(Supplied data begins)

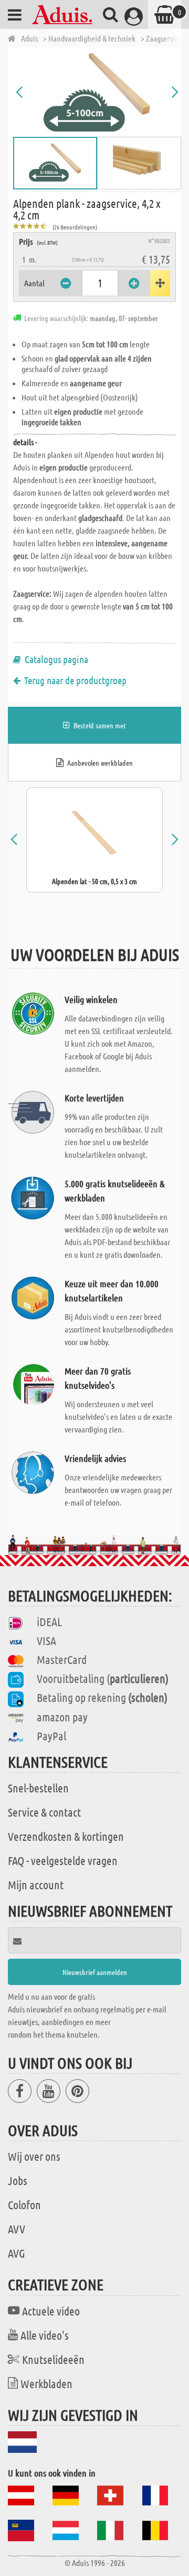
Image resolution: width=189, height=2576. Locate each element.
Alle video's (44, 2335)
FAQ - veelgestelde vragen (63, 1860)
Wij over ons (34, 2156)
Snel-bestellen (38, 1788)
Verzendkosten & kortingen (66, 1836)
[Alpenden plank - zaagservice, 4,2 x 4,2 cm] (97, 92)
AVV (16, 2229)
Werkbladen (46, 2383)
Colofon (24, 2204)
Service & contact (44, 1812)
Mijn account (36, 1884)
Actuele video (51, 2311)
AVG (16, 2253)
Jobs (17, 2180)
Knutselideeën (53, 2359)
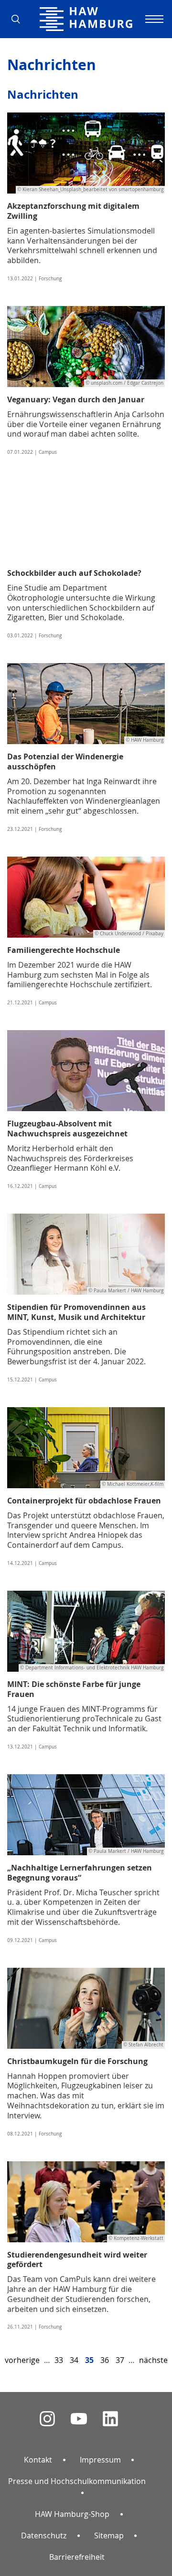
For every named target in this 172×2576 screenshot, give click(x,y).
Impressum (100, 2459)
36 (104, 2360)
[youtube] (78, 2419)
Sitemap (109, 2535)
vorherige (22, 2360)
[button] (19, 19)
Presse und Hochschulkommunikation (77, 2481)
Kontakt (38, 2459)
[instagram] (47, 2419)
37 (120, 2360)
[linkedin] (110, 2419)
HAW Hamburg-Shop (72, 2514)
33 (58, 2360)
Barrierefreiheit (77, 2557)
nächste (153, 2360)
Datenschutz (43, 2535)
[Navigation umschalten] (153, 19)
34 (74, 2360)
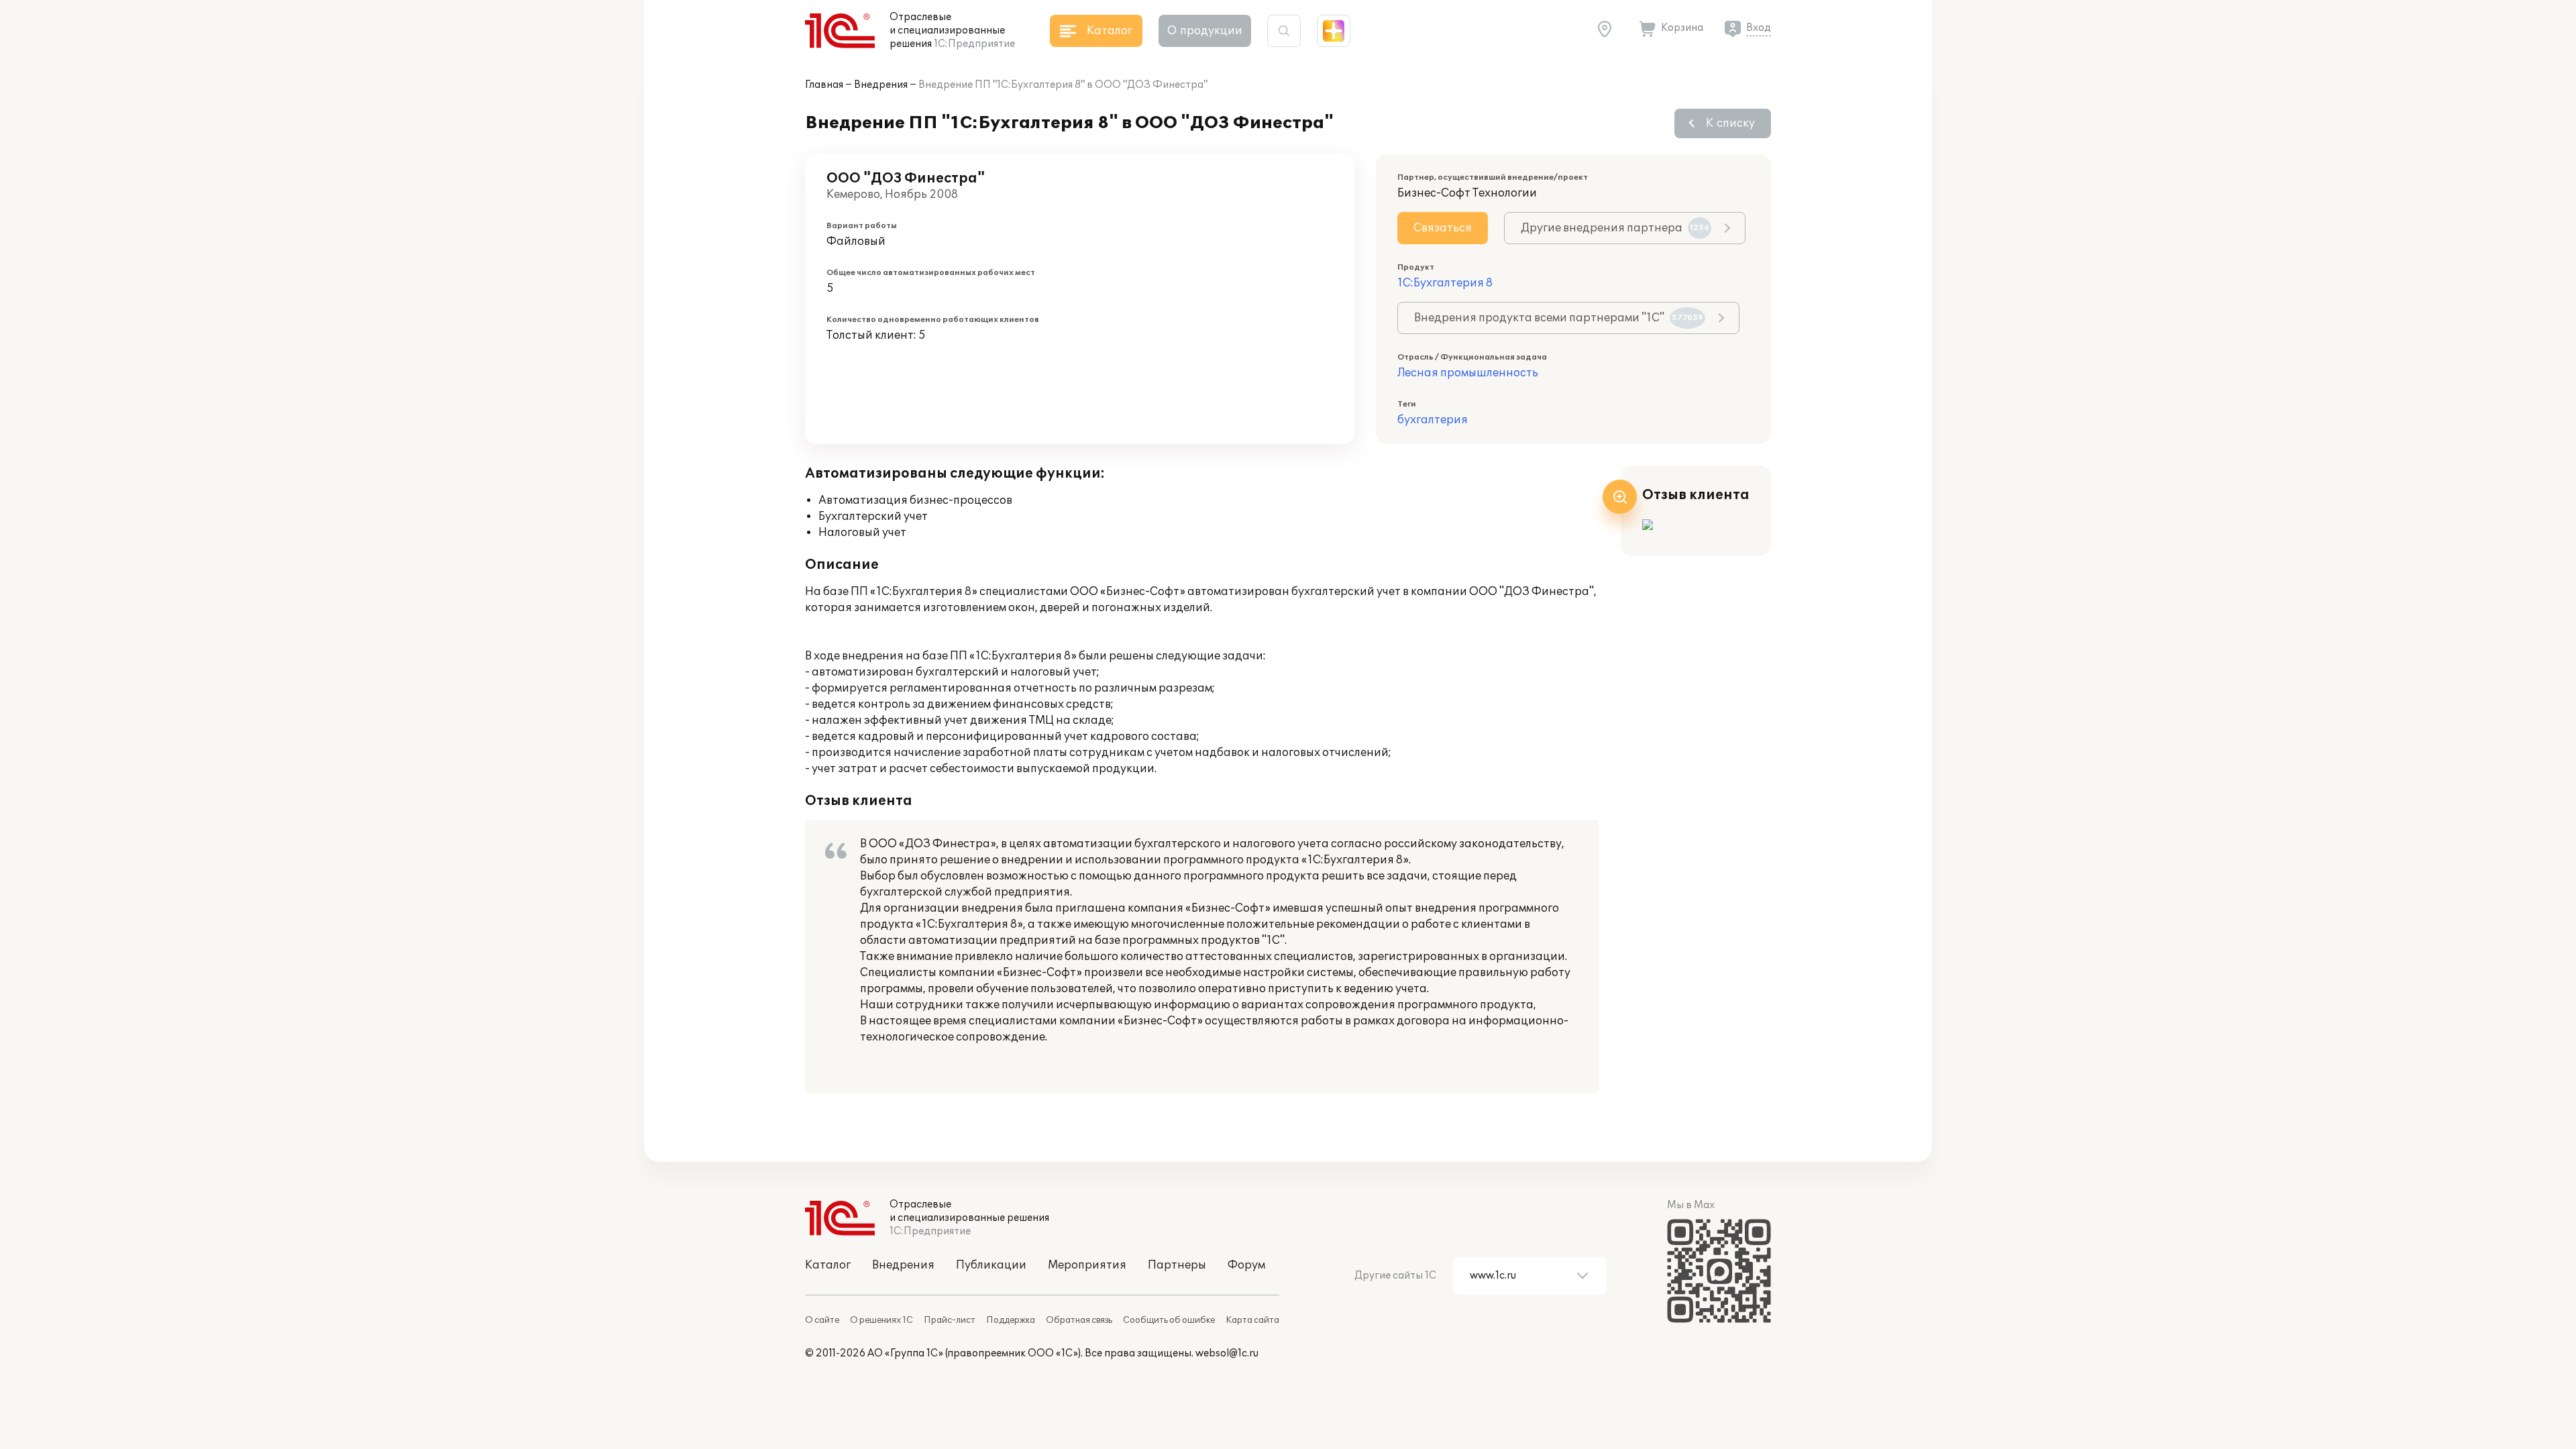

(Supplied data ends)

With pictures omitted, restate word for word every line above from the one containing "Presse und Hochschulkommunikation (77, 2481)" to the end of the entries.

Presse und Hochschulkommunikation (77, 2481)
Kontakt (38, 2459)
[instagram] (47, 2419)
37 (120, 2360)
[linkedin] (110, 2419)
HAW Hamburg-Shop (72, 2514)
33 (58, 2360)
Barrierefreiheit (77, 2557)
nächste (153, 2360)
Datenschutz (43, 2535)
[Navigation umschalten] (153, 19)
34 (74, 2360)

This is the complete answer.